Uma comissão nacional de professores tem se mobilizado pela aprovação da Proposta de Emenda à Constituição (PEC) 169/2019, que autoriza a acumulação do cargo de professor com outro de qualquer natureza no serviço público, e está parada há cinco anos na Câmara dos Deputados.
A matéria, que já passou por todas as comissões da Casa, chegou a entrar na pauta do dia 12 de agosto, mas a votação acabou não ocorrendo.

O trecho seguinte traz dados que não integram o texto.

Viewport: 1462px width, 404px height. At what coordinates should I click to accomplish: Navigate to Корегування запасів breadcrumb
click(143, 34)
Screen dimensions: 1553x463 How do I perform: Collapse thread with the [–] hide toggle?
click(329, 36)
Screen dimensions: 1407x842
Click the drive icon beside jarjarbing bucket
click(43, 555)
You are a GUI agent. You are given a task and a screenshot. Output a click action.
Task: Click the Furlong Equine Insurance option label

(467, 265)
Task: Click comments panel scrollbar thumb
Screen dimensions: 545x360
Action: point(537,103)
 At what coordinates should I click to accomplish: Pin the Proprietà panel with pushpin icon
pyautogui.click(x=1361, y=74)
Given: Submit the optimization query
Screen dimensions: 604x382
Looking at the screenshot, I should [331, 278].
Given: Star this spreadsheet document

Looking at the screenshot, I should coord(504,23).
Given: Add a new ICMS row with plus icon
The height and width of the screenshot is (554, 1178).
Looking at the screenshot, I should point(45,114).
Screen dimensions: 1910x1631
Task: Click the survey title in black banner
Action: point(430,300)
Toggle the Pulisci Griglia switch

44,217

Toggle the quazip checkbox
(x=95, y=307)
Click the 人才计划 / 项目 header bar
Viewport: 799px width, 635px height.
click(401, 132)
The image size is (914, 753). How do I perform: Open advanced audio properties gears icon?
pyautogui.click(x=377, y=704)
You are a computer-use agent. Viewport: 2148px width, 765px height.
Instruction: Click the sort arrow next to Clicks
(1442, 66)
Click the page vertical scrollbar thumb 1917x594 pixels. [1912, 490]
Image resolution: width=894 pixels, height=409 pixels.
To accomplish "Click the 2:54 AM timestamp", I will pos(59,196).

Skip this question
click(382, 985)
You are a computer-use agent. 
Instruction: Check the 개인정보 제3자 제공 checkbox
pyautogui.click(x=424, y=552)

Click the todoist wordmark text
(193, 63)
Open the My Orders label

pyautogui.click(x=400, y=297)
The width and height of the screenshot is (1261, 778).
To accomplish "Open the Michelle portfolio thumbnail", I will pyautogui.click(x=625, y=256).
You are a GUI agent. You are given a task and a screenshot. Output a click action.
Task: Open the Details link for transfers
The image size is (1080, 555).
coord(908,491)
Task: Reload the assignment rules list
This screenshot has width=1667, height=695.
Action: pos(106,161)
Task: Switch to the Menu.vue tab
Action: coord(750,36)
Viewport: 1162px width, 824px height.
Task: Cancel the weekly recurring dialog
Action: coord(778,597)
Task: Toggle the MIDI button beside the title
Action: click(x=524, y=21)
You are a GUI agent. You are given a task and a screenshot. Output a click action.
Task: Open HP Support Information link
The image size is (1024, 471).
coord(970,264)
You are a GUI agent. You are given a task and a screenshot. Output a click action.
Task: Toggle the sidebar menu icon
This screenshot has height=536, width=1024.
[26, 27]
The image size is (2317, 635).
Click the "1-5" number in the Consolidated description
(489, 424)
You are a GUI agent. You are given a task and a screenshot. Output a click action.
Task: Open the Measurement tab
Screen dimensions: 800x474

O GP1 conversou com a professora Marcileide Pimenta, servidora efetiva do Governo do Estado do Amapá, e presidente da comissão nacional em favor da aprovação da PEC. Ela afirma que o grupo visa, além da aprovação da proposta, o esclarecimento de desinformações que surgiram sobre o tema.
“Estamos enfrentando um problema muito difícil de contornar, que é a desinformação. A PEC visa alterar trecho da Constituição Federal, para permitir que um servidor público com o cargo de qualquer natureza possa acumular com o cargo de professor. Porém, muitas fake news estão sendo espalhadas, espalhando que a PEC vai tirar direitos, que vai ‘pejotizar’ a profissão de professor, que vai transformar em um bico, e não é verdade. Nada disso está no projeto de emenda constitucional”, declarou a professora.
Agenda em Brasília
A mobilização pela aprovação da PEC tem sido contínua. Membros da comissão já fizeram uma viagem a Brasília, onde conversaram com deputados e líderes partidários, pedindo apoio na aprovação do texto.
“Nós, professores de todo o Brasil, resolvemos nos reunir, e em dezembro montamos um grupo para articular a aprovação dessa PEC. Formamos uma comissão da qual sou presidente, um grupo que trabalha e articula para que essa PEC seja pautada. Já realizamos uma visita a Brasília, onde, na oportunidade visitamos deputados federais e líderes de partidos para solicitar apoio”, concluiu Marcileide Pimenta.
A expectativa agora é de que o texto seja analisado na próxima semana.